Les seizièmes de finale des récents matchs internationaux ont mis en lumière une terrible fragilité des équipes africaines dans les derniers instants du jeu. Qu’il s’agisse des fins de temps réglementaire ou des prolongations, la concentration a flanché au pire des moments. Statistiquement, c’est à partir de la 86e minute que la majorité des buts décisifs ont été encaissés, scellant le destin de ces sélections dans la compétition.

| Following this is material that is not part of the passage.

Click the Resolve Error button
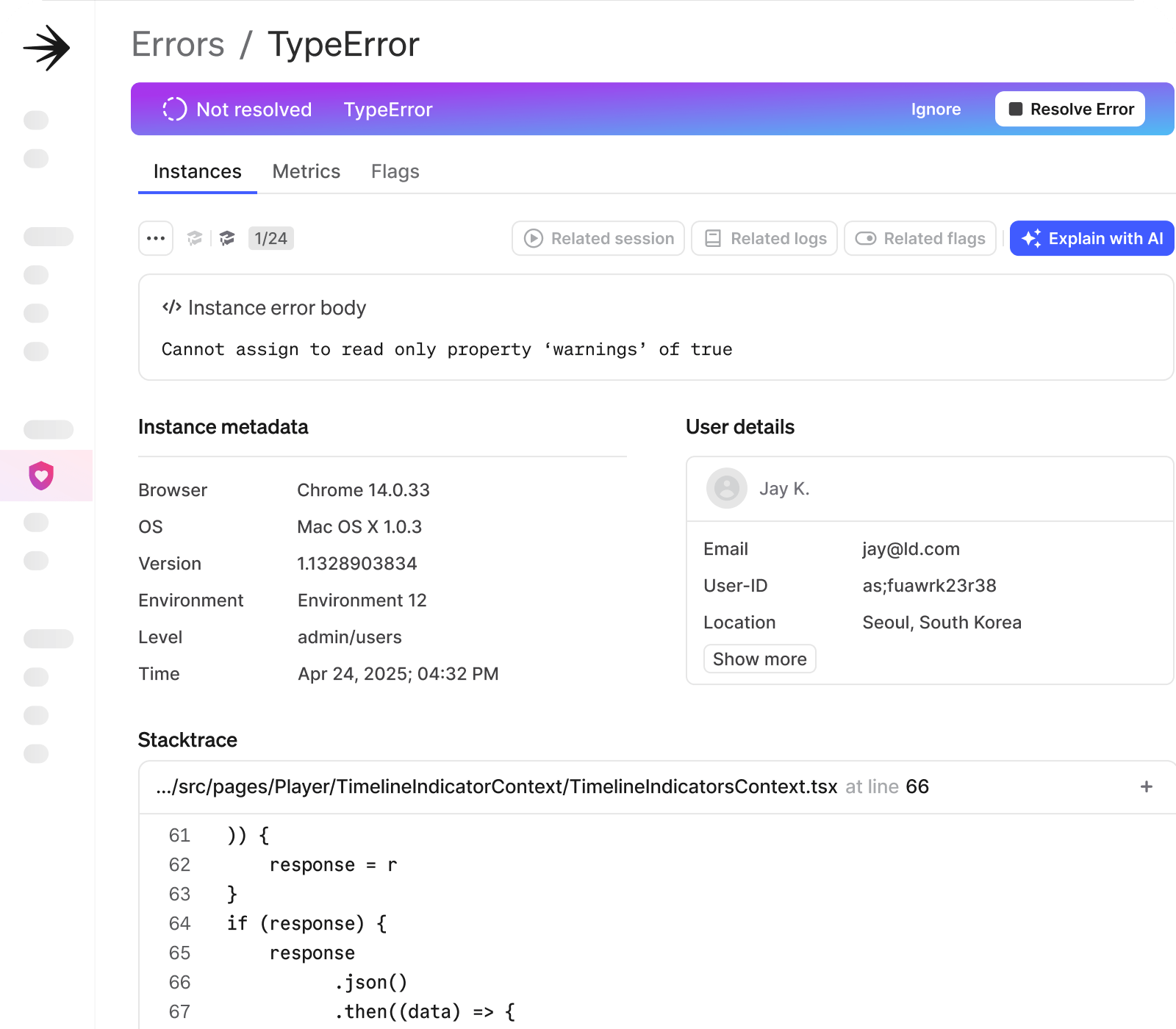Viewport: 1176px width, 1029px height. pos(1069,110)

La Côte d’Ivoire a été la première à faire les frais de cette baisse de régime face à la Norvège. Alors que les Éléphants se battaient pour décrocher une prolongation, l’attaquant Erling Haaland a frappé à la 86e minute. Ce but tardif a condamné les Ivoiriens à une élimination cruelle sur le score de 2-1, stoppant net leur parcours.
Le scénario a été tout aussi douloureux pour la République Démocratique du Congo (RDC). Opposés à l’Angleterre, les Léopards ont craqué en fin de partie face au réalisme de Harry Kane. L’attaquant anglais a inscrit un doublé salvateur, dont le but de la victoire à la 86e minute, éliminant la RDC sur ce même score de 2-1.

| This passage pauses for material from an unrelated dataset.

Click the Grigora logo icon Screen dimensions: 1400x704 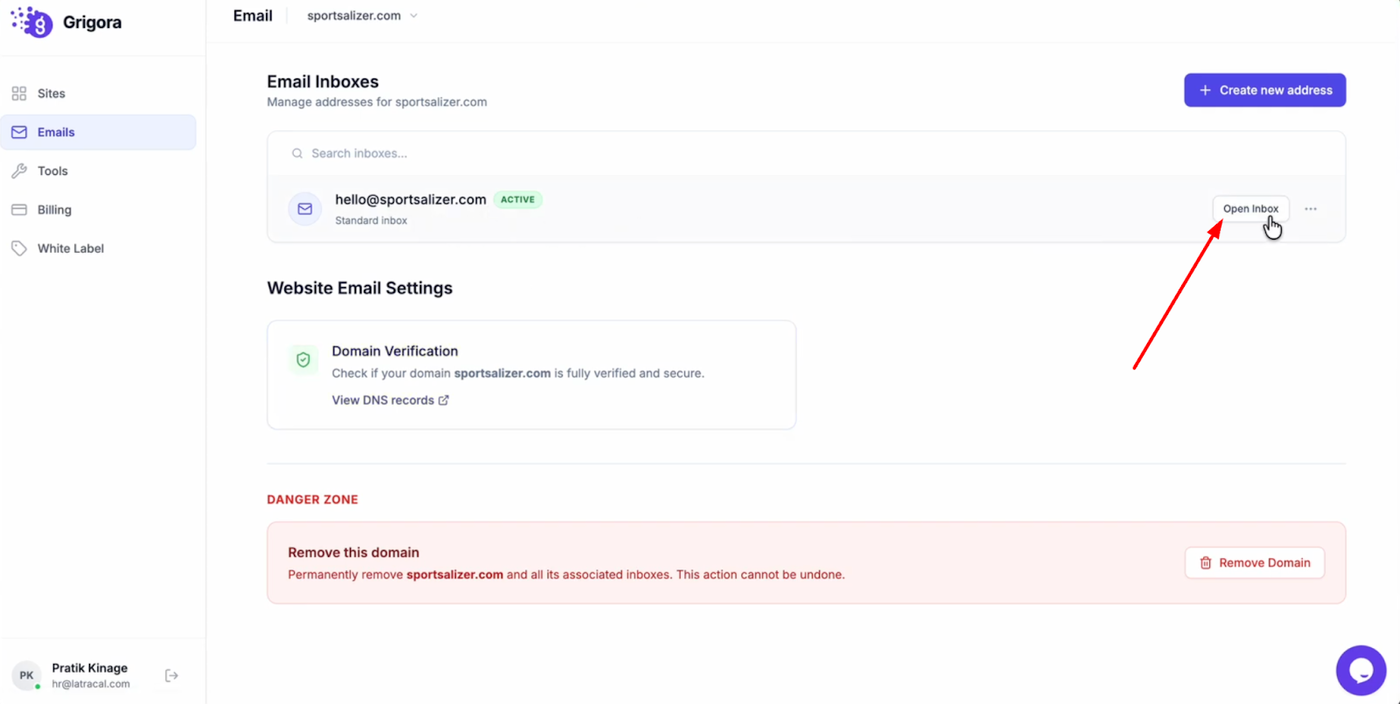tap(31, 22)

Enfin, le Sénégal a connu un ascenseur émotionnel encore plus long, mais tout aussi tragique. Face à la Belgique de Romelu Lukaku, les Lions de la Teranga ont craqué dans les ultimes minutes, en encaissant deux buts de Lukaku 86’ et Tielemans 89’. Malheureusement, le manque de fraîcheur lucide s’est payé cash durant le temps additionnel, et le Sénégal a fini par s’incliner sur le score final de 3-2 durant la période de prolongation.
Ce « syndrome de la 86e minute » met en lumière un mal profond qui ronge régulièrement les sélections africaines au plus haut niveau. Le manque de rigueur et de lucidité dans les moments critiques. Ce fléau s’explique d’abord par une baisse de concentration mentale et un relâchement coupable à l’approche du coup de sifflet final, souvent accentués par une usure physique face à des adversaires européens ultra-disciplinés.
Quand la fatigue s’installe, le placement tactique se désorganise et les erreurs individuelles se payent cash face à des tueurs des surfaces comme Haaland ou Kane. Pour éradiquer cette maladie et éviter que notre manque de rigueur ne nous rattrape systématiquement, il est urgent de travailler la résilience psychologique et la gestion des temps faibles.
Cela passe par une culture de l’exigence tactique absolue jusqu’à la dernière seconde, des changements plus stratégiques pour apporter du sang neuf défensivement, et un leadership fort sur le terrain capable de calmer le jeu et de verrouiller le score quand le money-time l’exige.